The canisters could contain food, ammunition, weapons or other equipment — the Mark 1 canister could carry 12 rifles and 1000 rounds of ammunition. A cylindrical fuel can was also developed to fit the CLE Canister, with a canister able to accommodate three of the cans. Some loads, such as radios, weren't dropped in CLE Canisters and required special containers to carry and protect them.

Prepacked canisters were allocated code numbers according to their load; a unit requiring resupply simply had to communicate the code and the number of canisters required. The type of load was indicated by the colour of the parachute, so the contents could be identified without opening the container. The colours used were periodically changed to confuse the enemy. During Operation Market Garden, for example, the colours used were red for ammunition, green for rations, white for medical supplies, blue for fuel and yellow for communication equipment.

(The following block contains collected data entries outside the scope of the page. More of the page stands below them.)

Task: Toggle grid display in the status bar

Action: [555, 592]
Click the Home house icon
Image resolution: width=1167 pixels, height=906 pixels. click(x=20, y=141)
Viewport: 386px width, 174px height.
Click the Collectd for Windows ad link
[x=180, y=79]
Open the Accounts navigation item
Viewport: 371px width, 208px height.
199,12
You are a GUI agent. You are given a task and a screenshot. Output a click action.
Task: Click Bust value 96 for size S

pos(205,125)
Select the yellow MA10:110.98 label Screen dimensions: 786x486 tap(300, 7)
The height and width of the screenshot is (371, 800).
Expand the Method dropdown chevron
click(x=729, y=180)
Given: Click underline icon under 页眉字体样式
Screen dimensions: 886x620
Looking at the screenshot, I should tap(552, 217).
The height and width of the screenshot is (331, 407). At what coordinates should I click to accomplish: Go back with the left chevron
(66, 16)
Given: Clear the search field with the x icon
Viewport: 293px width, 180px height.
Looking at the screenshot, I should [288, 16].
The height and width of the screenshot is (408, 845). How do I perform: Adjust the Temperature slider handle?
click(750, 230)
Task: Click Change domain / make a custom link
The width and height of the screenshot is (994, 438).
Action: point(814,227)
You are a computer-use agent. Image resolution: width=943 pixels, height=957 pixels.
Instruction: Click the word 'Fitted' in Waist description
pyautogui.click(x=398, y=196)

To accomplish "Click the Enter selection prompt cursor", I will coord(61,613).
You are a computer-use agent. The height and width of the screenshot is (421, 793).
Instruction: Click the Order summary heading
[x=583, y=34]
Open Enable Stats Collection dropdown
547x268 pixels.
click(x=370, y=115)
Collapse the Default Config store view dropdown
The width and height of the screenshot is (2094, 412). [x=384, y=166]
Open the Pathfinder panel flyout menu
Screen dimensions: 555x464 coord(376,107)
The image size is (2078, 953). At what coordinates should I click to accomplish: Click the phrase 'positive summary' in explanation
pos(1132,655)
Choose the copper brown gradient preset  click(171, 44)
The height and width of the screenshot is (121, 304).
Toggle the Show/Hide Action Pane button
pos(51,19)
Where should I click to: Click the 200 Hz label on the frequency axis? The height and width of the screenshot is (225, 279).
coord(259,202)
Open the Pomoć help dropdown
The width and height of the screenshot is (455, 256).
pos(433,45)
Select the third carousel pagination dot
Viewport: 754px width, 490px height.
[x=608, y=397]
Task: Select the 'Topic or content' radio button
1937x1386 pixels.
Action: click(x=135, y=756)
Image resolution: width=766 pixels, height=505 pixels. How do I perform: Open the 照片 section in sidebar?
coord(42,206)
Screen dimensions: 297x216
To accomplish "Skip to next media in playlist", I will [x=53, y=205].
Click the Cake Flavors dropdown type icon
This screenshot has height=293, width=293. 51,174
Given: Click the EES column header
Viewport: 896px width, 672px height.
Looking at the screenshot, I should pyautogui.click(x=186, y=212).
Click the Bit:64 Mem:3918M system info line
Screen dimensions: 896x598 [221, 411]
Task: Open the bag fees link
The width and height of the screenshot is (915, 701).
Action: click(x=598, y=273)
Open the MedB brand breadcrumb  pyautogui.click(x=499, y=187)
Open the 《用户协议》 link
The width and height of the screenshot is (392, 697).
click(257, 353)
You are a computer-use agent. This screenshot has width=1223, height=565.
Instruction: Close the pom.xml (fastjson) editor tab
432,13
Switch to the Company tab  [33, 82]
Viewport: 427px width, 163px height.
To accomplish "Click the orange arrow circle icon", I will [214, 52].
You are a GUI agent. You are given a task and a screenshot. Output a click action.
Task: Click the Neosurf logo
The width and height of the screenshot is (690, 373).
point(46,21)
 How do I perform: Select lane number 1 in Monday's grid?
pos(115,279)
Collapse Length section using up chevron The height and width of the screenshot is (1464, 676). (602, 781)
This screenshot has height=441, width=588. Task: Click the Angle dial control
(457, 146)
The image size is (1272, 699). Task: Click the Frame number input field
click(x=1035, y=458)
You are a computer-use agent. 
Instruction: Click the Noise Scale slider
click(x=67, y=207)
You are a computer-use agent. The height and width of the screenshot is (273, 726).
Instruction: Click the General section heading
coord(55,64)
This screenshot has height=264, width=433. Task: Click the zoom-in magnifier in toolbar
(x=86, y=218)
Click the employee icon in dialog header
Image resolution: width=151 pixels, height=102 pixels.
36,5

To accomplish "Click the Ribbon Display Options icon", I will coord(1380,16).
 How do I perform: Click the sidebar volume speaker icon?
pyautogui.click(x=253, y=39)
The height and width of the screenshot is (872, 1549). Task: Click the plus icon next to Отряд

The CLE canister were also used to supply a wheelbarrow device, the Folding Trolley Airborne, known as a "Para Barra", and also Welbikes.

As well as World War II, the canisters saw use in Operation Musketeer - the 1956 Anglo-French invasion of the Suez Canal zone.

==See also==
- Lindholme Gear
- Storepedo

==Bibliography==

- Frank Steer (2000). "Arnhem The Fight to Sustain: The Untold Story of the Airborne Logisticians"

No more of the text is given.